Chancellor Alistair Darling has come under pressure to rescue the UK's mortgage market in the wake of the US securitisation of mortgage giants Fannie Mae and Freddie Mac.
US Treasury Secretary, Henry Paulson made the announcement on Sunday that the US Government would be seizing control of Fannie and Freddie in addition to injecting as much as $200billion into the failing mortgage
The move has since sparked a surge in stock market activity as confidence in the housing market receives a boost. However, despite the flurry of stock activity worldwide, the London Stock Exchange was forced to shut down for seven hours due to a computer system failure that put a stop to trading, on a day that had the potential to give the FTSE 100 the boost it so needs.

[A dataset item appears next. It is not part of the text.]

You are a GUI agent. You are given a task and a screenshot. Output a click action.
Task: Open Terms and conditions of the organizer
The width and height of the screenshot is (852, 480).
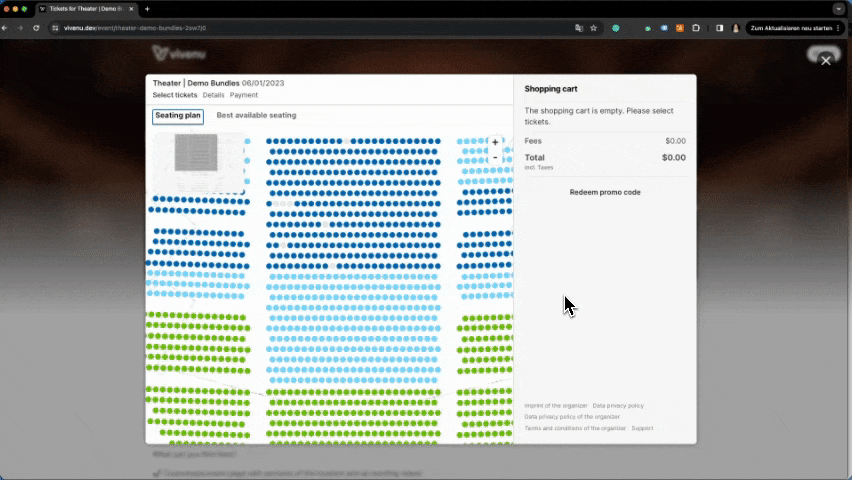tap(575, 428)
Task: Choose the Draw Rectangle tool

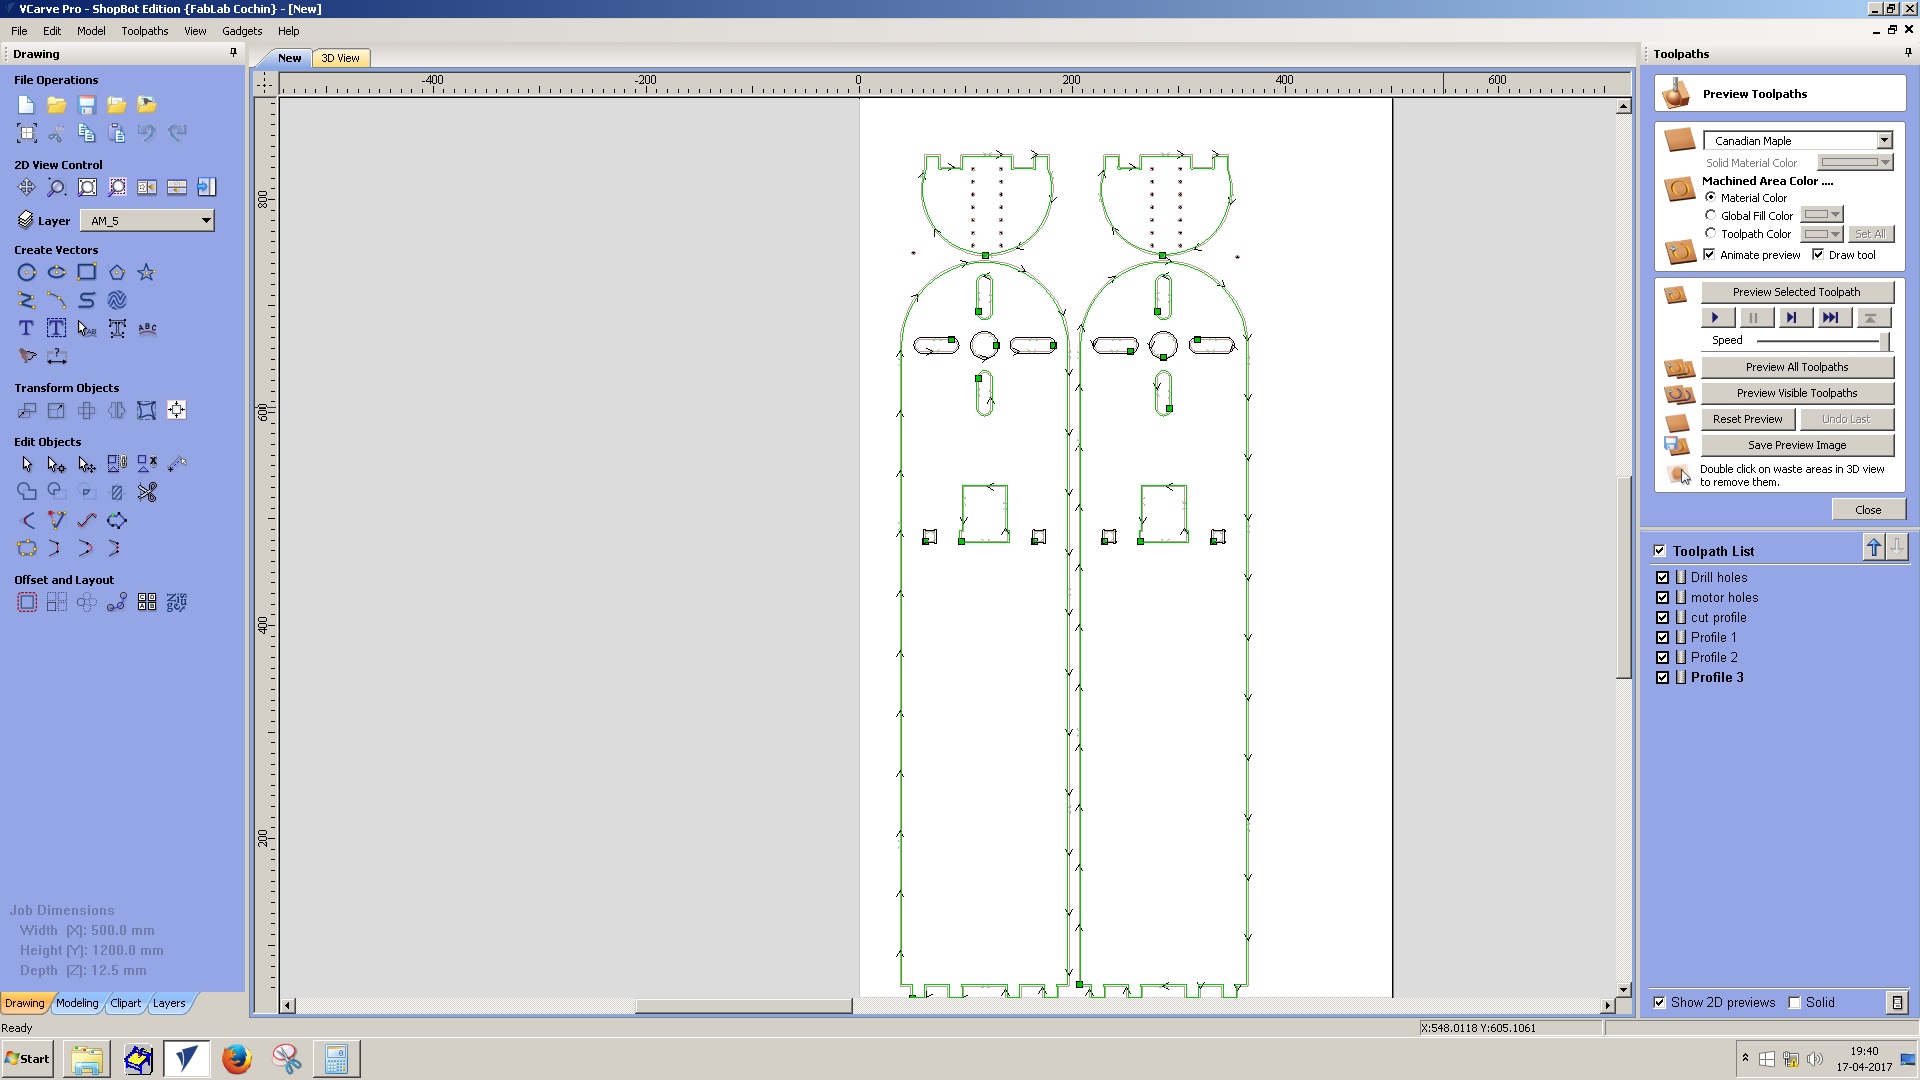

And, as the US Treasury is praised for it's no nonsense attitude, the UK Treasury has come under fire for its caution that resulted in a disastrous Northern Rock takeover. Darling is now being urged to take control and act now to protect the UK's failing mortgage and housing markets.
However, according to reports, the Chancellor is waiting for former HBOS chairman Sir James Crosby to submit his final proposals on how best to kick start the mortgage markets before he takes any action.
Commenting, director general of the Association of Mortgage Intermediaries (AMI) Chris Cummings, said: "This is the US endeavouring to fix capital markets in contrast to the announcement last week by the UK Government, which only sought to deal with retail markets. We urge Sir James Crosby to study the US action and to produce a considered and relevant response in relation to the travails of UK capital markets when he reports to the Chancellor in September. Work is needed to fix the capital markets and the US has shown the way."
The Crosby report is due later this month following preliminary reports, and is expected to focus on the Government's Special Liquidity Scheme
(SLS) that was introduced in April this year. The Scheme was meant to inject £50billion into the frozen mortgage market, however, actual figures stand at nearer £200billion according to reports. Nevertheless, the Scheme has loosened the mortgage market and it is thought that extending it will be under serious consideration by the Chancellor.
The original SLS is due to end at the end of October, however, the Council of Mortgage Lenders (CML, whose members account for 98 per cent of residential mortgage lending, has already written to the Chancellor urging him to extend it. Other measures thought to be brought up in the Crosby report include a potential multibillion-pound plan that could see the Government temporarily guarantee high-quality mortgage lending, freeing up more capital for other mortgage lending.
However, as Defaqto's economist Michael Baxter argues, this could mean that lenders fail to learn their lesson about irresponsible lending. He comments: "At core, the credit crunch was caused by excessive risk taking. By saving Fannie Mae and Freddie Mac, the US Government has increased the chance that banks will not learn their lesson from this episode."